When you decide to become a Boys Town foster parent, you're committing to improving a child's life—and you'll do it with the support of an organization with 100 years of experience, one steeped in a tradition that began in 1917 with Father Edward J. Flanagan's dream to change the way America cares for children, families, and communities.

Every Boys Town foster parent must be dedicated to making this dream a reality. Boys Town offers extensive foster-parent training, and our foster parents can count on continuous support and consultation after they've started providing care.​


Services and information

  • Traditional Foster Care
  • Emergency Foster Care
  • Respite Foster Care

Requirements to become a foster parent

Many new parents are worried they'll be on their own if they decide to foster. That's not true; you have tons of support on your side.

You have the Iowa Department of Human Services (DHS). Your local DHS recruits and approves families for fostering and adoption. They also place children with approved parents.

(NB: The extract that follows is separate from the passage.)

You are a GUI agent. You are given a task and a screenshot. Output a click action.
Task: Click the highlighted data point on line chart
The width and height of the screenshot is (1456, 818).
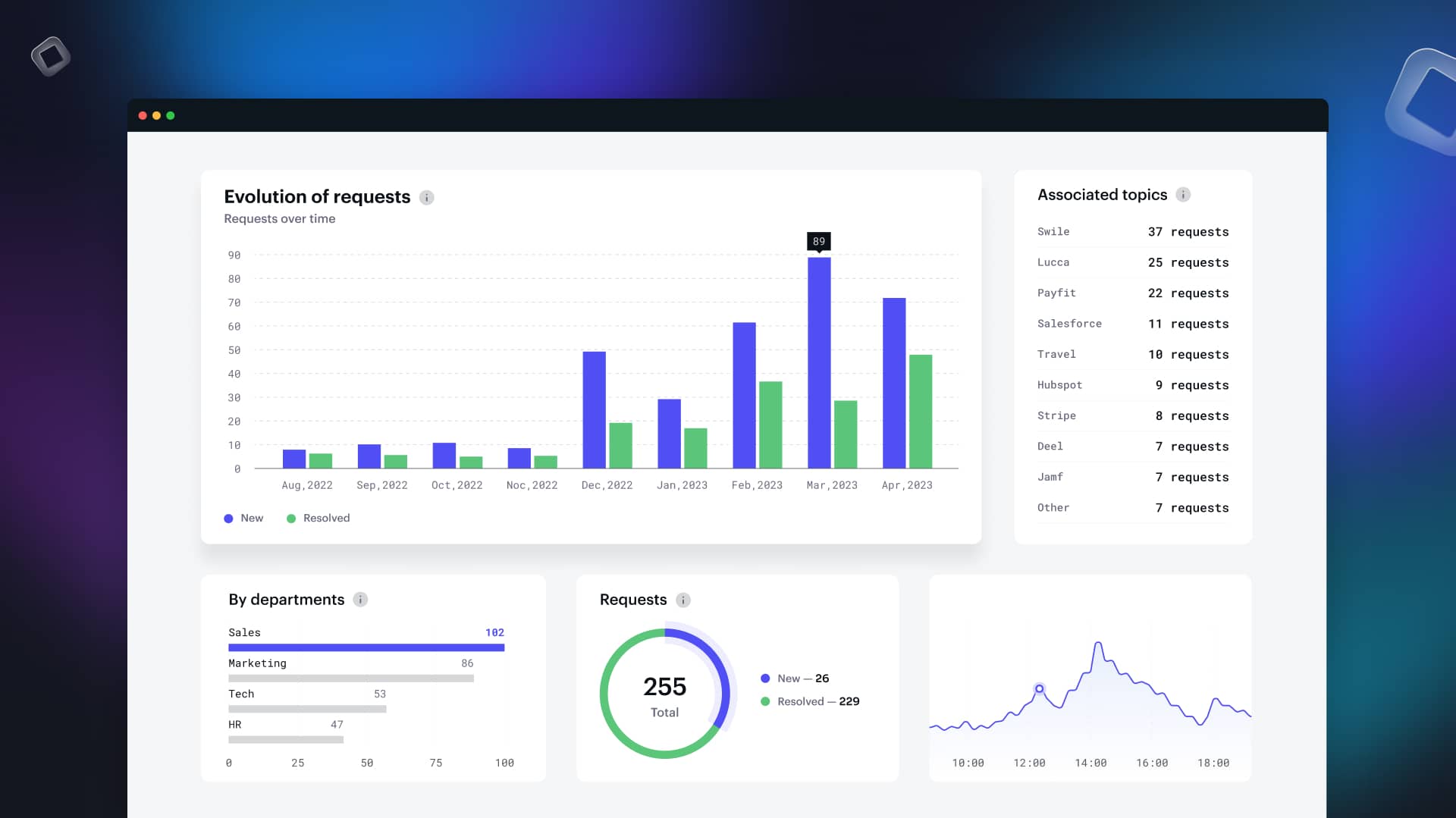1040,689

The Iowa Foster & Adoptive Parents Association has handbooks, contact phone numbers, information on training and case plans, useful PDFs for foster parents, and more online.

You also have your local child-placing agency for assistance. They're licensed and approved to train parents and place children in homes. You can find information on how to navigate the legal system or tips for working with birth parents, for example.

Many state non-profits dedicate themselves to assisting foster youth and the families caring for them. They may help with basic care, such as clothing or food, or educate parents on specific topics.